Copy every line of the records that includes the word "below".
Data to process section start
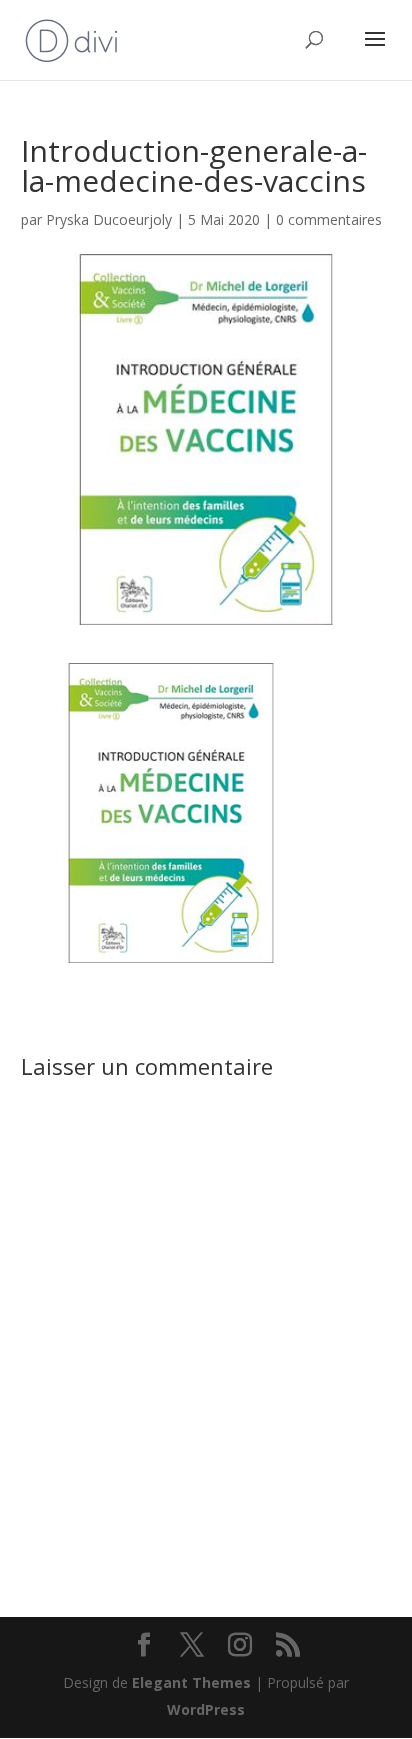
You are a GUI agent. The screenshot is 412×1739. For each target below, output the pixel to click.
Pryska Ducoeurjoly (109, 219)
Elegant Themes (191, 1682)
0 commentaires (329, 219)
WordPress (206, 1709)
Data to process section end
Data to process section start
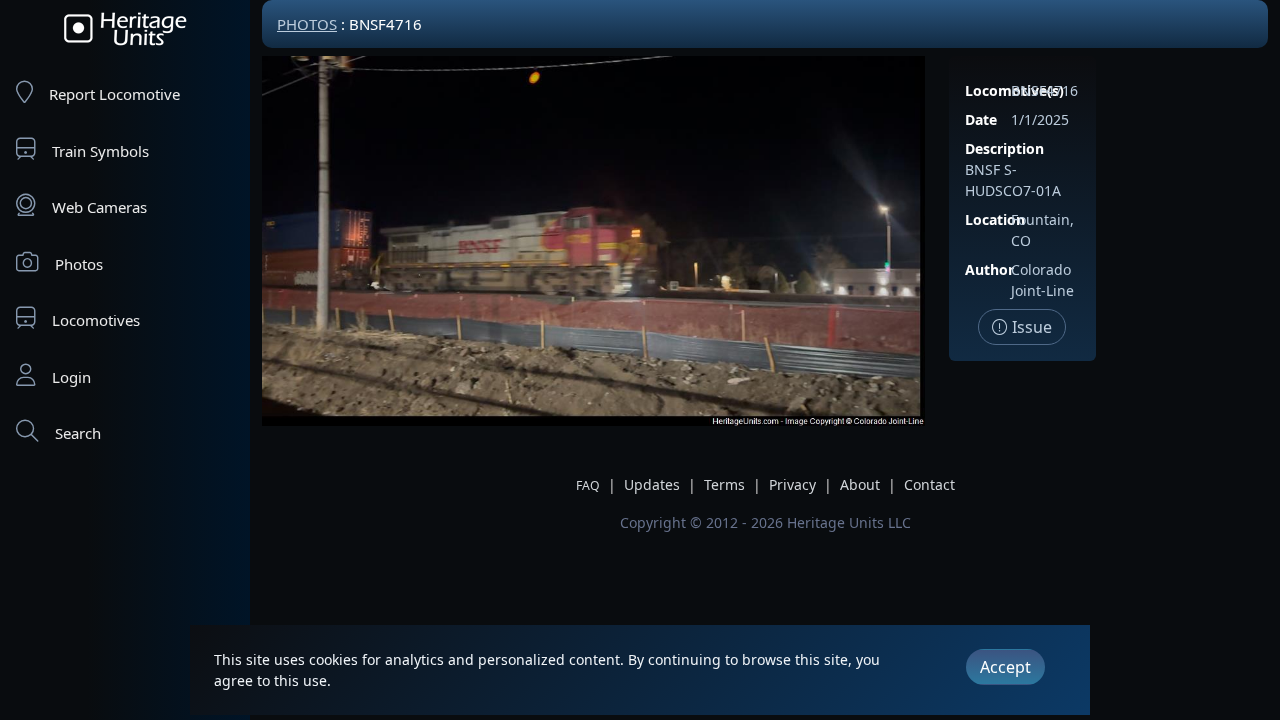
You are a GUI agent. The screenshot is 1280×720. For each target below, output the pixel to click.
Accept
Data to process section end
== Exercise solution ==
You are a GUI agent. The screenshot is 412×1739. For each target below, output the pixel to click.
You are a GUI agent. The screenshot is 1280×720. For each target below, output the pixel to click.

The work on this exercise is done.